CORNWALL – The city’s first candidate for mayor says the municipality will need to buy as much of its waterfront as financially possible.
“As much as we could and as much as we can see something to proceed,” David Murphy remarked, shortly after announcing his mayoral bid Tuesday night (May 1).
“Do I see development on the former Domtar lands? Potentially, but you’re limited. A little further west of that, there’s opportunities for potential development beside the retirement home.”
Murphy, a two term councillor, made his bid official before roughly 60 supporters at the Best Western Parkway Inn.
In his five minute speech, Murphy says he will plan for a new fire hall, a “functioning” arts center, completing the Cornwall Business Park and a “vibrant, active and fun” waterfront that’s “not filled with condos.”
As for the city’s finances, “we don’t have a revenue problem, we have an expenditure problem,” he said, changing to a more serious tone.
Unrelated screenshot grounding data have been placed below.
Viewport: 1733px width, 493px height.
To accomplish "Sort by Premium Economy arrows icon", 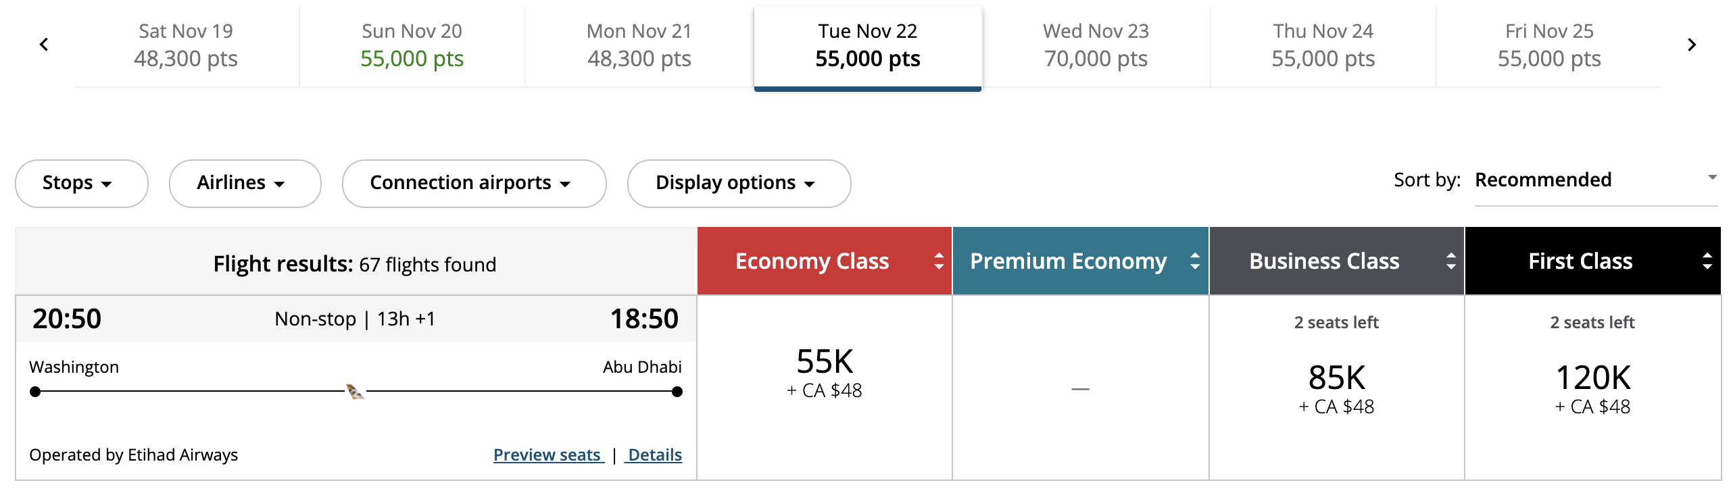I will [1195, 261].
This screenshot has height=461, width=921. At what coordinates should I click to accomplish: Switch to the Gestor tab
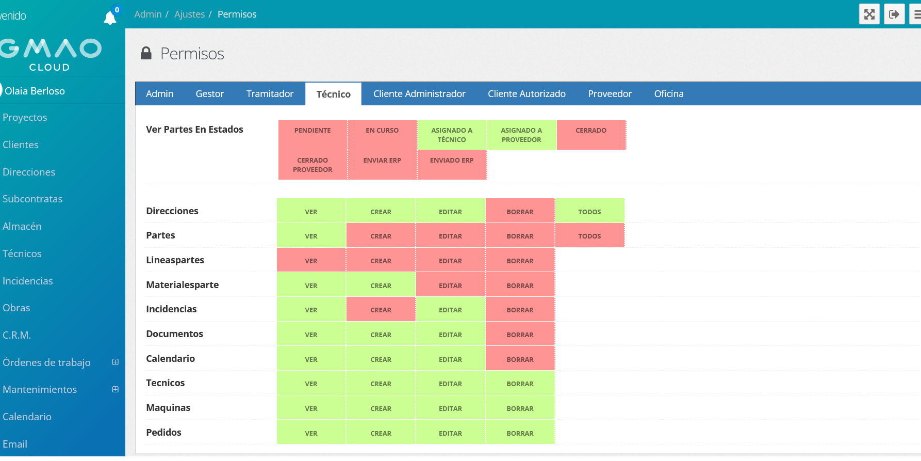tap(209, 94)
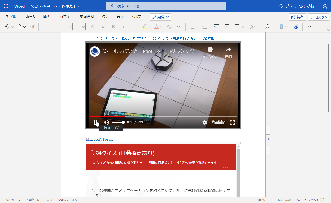The image size is (331, 203).
Task: Open the 校閲 ribbon tab
Action: (x=105, y=17)
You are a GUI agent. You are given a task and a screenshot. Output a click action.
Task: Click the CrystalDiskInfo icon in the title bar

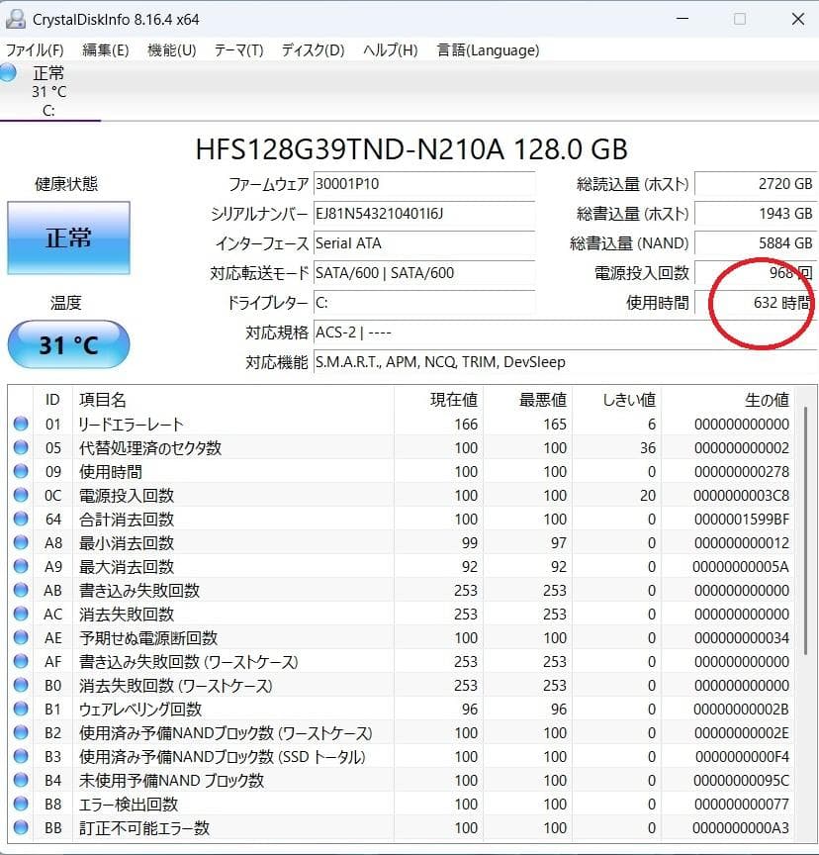tap(16, 18)
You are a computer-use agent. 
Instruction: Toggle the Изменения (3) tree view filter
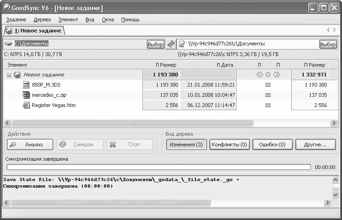(187, 145)
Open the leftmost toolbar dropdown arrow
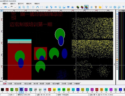 1,7
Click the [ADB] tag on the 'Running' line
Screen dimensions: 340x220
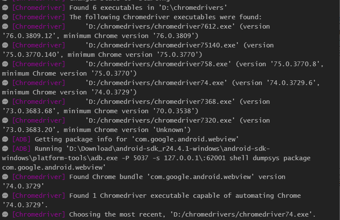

In an interview with Cornwall Newswatch, Murphy said he now wants to “guide the ship” and to work closely with more senior levels of government.
The 46-year-old born and raised Cornwallite believes team building around the council table needs to happen.
“That’s not only the last two (administrations). When I was covering as a reporter in the 90s, it was the same issue. You had fractured councils. So I don’t think it’s something new but it’s something we can mitigate.”
While not mentioning him by name, Murphy suggested that leadership under the current mayor, Leslie O’Shaughnessy, is lacking.
“We had respect in that first term. This term, the respect is still there but it’s waning and that’s a concern…it’s disappointing that we haven’t been able to move forward more collectively than we have.”
During his speech, Murphy said a good mayor would not “dissuade, lecture or attempt to belittle colleagues in public or in private.”
Without hesitation, Murphy told CNW the waterfront will be the most important future issue for the city.
“We have to secure that and I know it’s going to be costly. If we don’t control the waterfront, if we don’t own the waterfront, we have no say it what goes up. The feds can lease it. We saw with the tanks in 2014. They signed a long term lease. The same thing could happen again if this corporation (Canada Lands Company) decides to sell to private developers,” Murphy said.
Based on what he’s heard from residents, Murphy envisions boardwalks, shops, bicycle rentals and winter trails through the waterfront. “You can’t do that if you have private developers there.”
Murphy is quick to add that he has nothing against private development but some areas of the waterfront are not suited for it.
Voters will go to the polls October 22 for the municipal election.